Ultra-high-performance concrete (UHPC) is widely used in the field of large-span and ultra-high-rise buildings due to its advantages such as ultra-high strength and durability. However, the large amount of cementitious materials used results in the cost and carbon emission of UHPC being much higher than that of ordinary concrete, limiting the wide application of UHPC. Therefore, optimizing the design of the UHPC mix proportion to meet the basic properties of UHPC with low carbon and low cost at the same time will help to realize the wide application of UHPC in various application scenarios. In this study, the basic properties of UHPC, including the compressive strength, flexural strength, fluidity, and shrinkage properties, were predicted by machine-learning algorithms.
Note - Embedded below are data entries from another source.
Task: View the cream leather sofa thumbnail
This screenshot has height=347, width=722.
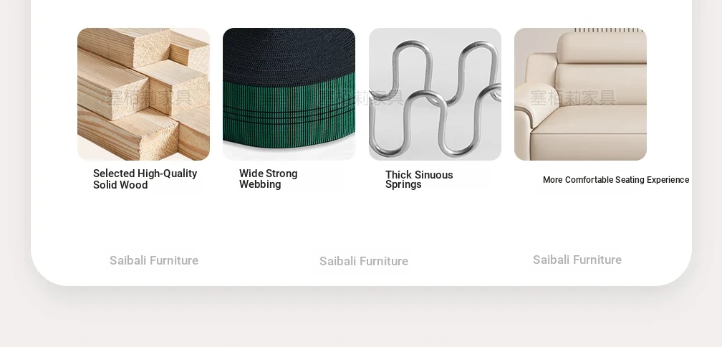Action: (x=581, y=94)
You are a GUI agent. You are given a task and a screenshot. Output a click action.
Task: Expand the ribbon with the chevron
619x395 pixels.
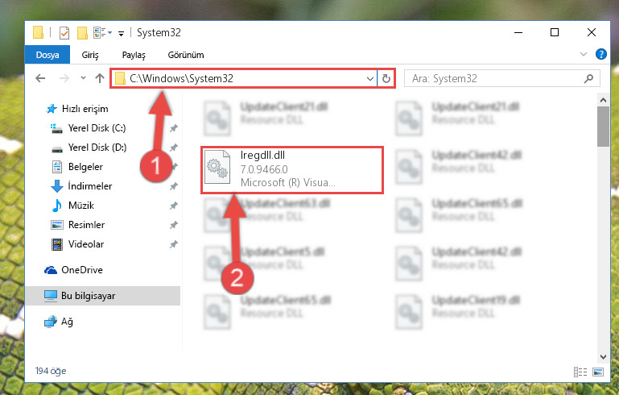(583, 54)
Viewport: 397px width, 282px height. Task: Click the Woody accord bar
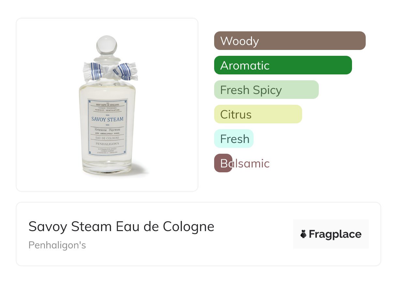coord(289,41)
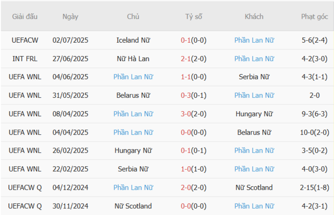Click the 3-0(2-0) score against Hungary Nữ
The image size is (334, 215).
(x=194, y=114)
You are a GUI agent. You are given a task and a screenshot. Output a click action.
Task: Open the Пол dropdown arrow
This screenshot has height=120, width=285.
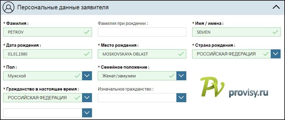(87, 76)
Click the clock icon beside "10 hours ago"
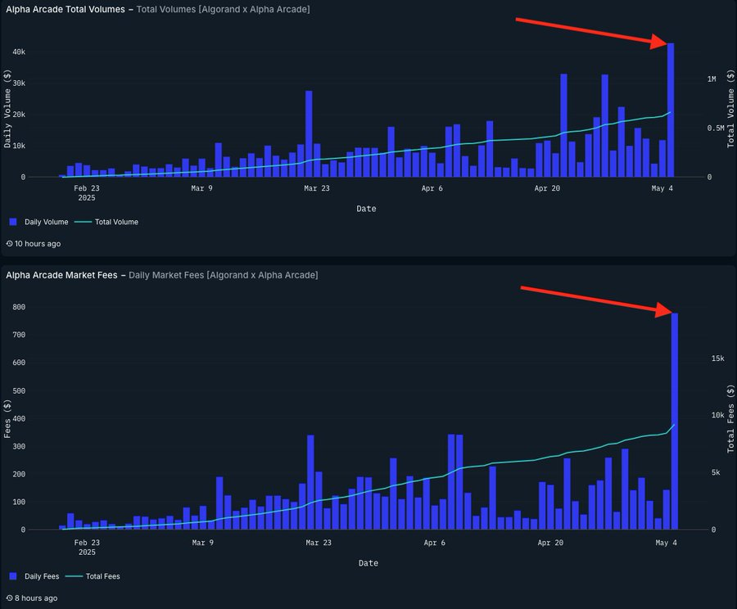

It is found that the XGBoost algorithm outperforms others in predicting basic properties, with MAPE lower than 5% and R2 higher than 0.9 in four output properties. To evaluate the comprehensive performance of UHPC, a further analysis was conducted to calculate the cost- and carbon-emissions-per-unit volume for 50,000 UHPC random mixes. Combined with the analytical hierarchy process (AHP) model, the comprehensive performance of UHPC, including basic properties, cost-per-unit volume, and carbon-emissions-per-unit volume, was evaluated. This study proposes an optimized UHPC mix proportion, based on low-cost or low-carbon emission, oriented to comply with the excellent overall performance and obtain its corresponding various properties.